Before the most recent market nosedive, the endowment of the Baltimore Symphony had already dwindled to $47 million, hardly substantial enough to keep a large and important musical organization afloat. A couple of years ago, the orchestra had raided its endowment, withdrawing a giant chunk to retire an enormous ongoing deficit. Many observers viewed that maneuver as an act of desperation if not outright vandalism.
Even with $20.00 seats, ticket sales are down 17% from year-ago levels—and ticket sales have not been robust in Baltimore for years.
The orchestra is stuck with an inexplicable Music Director who should never have been appointed. Morale among the players must be falling through the floor.
Management of the orchestra is widely viewed as the most incompetent of any large American orchestra—among other things, management allows Alsop to bring her girlfriend across country to play as a substitute in the horn section of the orchestra (as if the Mid-Atlantic region is not already swarming with first-class musicians), an appalling and trashy practice as well as a dismaying ethical lapse on behalf of all parties involved —and I doubt that management has a clue how to reverse the orchestra’s fortunes.
The Board is held in no higher regard. Without even undertaking a genuine conductor search to identify a suitable replacement for Temirkanov, the Board stuffed Alsop’s appointment down the throats of the musicians, in the face of very public opposition from the players.
Although all persons on the Board and in management who had been instrumental in engineering Alsop’s appointment were soon asked to step down, the orchestra remains saddled with a Music Director no one wants—and yet no one is willing to take necessary measures to remedy an untenable situation.

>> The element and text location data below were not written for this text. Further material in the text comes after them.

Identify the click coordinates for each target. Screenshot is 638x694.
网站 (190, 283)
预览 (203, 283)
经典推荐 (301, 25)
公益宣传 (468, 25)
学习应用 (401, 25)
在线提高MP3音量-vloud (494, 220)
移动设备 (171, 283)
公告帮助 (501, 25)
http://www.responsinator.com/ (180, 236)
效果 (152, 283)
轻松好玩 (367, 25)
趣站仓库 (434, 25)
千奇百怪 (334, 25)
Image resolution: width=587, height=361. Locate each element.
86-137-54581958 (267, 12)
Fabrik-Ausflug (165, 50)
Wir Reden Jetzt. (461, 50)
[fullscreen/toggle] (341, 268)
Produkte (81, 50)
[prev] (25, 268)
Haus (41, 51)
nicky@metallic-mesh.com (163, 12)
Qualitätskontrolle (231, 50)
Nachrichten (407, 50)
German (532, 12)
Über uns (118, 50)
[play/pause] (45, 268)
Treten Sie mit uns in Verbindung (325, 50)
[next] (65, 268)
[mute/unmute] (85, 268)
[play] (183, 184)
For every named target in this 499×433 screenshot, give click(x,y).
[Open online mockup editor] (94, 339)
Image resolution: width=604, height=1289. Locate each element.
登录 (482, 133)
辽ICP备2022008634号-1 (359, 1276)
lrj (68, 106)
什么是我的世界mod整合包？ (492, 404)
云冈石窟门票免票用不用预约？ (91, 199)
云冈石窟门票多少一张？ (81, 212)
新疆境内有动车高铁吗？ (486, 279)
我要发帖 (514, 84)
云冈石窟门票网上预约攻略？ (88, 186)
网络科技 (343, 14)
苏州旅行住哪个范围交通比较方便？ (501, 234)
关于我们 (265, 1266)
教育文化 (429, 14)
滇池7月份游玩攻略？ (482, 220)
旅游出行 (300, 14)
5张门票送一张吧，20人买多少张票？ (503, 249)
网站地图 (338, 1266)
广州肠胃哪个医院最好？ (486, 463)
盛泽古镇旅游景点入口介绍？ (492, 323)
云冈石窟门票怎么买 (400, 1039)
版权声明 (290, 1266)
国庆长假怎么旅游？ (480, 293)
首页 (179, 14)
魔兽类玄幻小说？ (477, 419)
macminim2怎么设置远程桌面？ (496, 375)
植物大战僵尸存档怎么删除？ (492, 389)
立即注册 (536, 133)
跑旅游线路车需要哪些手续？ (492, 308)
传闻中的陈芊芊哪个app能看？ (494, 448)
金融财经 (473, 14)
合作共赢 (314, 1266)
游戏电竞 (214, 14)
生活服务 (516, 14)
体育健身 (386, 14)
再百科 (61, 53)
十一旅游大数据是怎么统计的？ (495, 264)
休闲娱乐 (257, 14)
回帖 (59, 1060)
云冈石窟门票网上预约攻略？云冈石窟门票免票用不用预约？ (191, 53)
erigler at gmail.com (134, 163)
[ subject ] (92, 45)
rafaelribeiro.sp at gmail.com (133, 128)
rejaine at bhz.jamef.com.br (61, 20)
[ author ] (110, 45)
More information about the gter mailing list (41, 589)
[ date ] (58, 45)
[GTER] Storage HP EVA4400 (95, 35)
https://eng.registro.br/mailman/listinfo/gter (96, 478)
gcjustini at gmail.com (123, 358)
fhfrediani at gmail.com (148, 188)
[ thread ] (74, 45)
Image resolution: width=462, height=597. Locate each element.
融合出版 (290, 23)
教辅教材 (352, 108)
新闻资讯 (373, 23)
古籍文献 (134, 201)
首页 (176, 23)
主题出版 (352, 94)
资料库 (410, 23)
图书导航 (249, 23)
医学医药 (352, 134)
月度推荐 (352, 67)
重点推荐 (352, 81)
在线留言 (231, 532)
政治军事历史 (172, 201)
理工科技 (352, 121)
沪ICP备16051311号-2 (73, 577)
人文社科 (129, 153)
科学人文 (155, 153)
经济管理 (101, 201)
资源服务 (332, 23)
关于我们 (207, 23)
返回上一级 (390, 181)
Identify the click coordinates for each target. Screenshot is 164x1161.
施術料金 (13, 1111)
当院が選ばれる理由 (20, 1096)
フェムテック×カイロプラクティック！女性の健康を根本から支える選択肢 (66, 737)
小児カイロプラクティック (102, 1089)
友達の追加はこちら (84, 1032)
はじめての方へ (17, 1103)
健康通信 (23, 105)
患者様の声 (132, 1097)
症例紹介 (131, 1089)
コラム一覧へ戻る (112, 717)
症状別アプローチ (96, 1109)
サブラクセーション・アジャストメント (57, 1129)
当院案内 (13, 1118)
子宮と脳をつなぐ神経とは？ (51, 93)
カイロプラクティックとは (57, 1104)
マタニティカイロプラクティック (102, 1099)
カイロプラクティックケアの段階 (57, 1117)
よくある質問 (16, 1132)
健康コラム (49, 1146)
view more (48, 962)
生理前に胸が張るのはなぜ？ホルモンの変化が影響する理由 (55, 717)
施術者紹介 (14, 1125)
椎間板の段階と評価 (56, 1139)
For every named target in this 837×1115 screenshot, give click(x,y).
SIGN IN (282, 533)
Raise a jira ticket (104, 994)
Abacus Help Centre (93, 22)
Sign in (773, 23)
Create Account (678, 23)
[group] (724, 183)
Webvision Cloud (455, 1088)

The orchestra’s short-term solution, to judge from the announced programs for the 2009-2010 concert season, is to turn more and more of the season over to Baltimore Symphony Pops Conductor Jack Everly. An entire month next season will be devoted to Everly conducting circus music and nothing but circus music (and I am not making this up). No doubt Everly is a better conductor than Alsop, but is this truly the direction in which the Baltimore Symphony wants and needs to go?
If the Baltimore Symphony were as committed to excellence as The University Of Kentucky Athletic Department, Alsop, like former Kentucky basketball coach Billy Gillispie, would already have been shown the door.
However, the Baltimore Board and management appear to be emulating The University Of Iowa Athletic Department’s stance in administering its basketball program—not willing to admit a boneheaded coaching mistake, The University Of Iowa prefers to allow its basketball program quietly to wither away into irrelevance, hoping no one will notice.
The Baltimore Opera has already folded. Short of decisive action, the Baltimore Symphony may not be far behind.
Isn’t there a song in the musical, “Hairspray”, along the lines of “Wake Up, Baltimore”?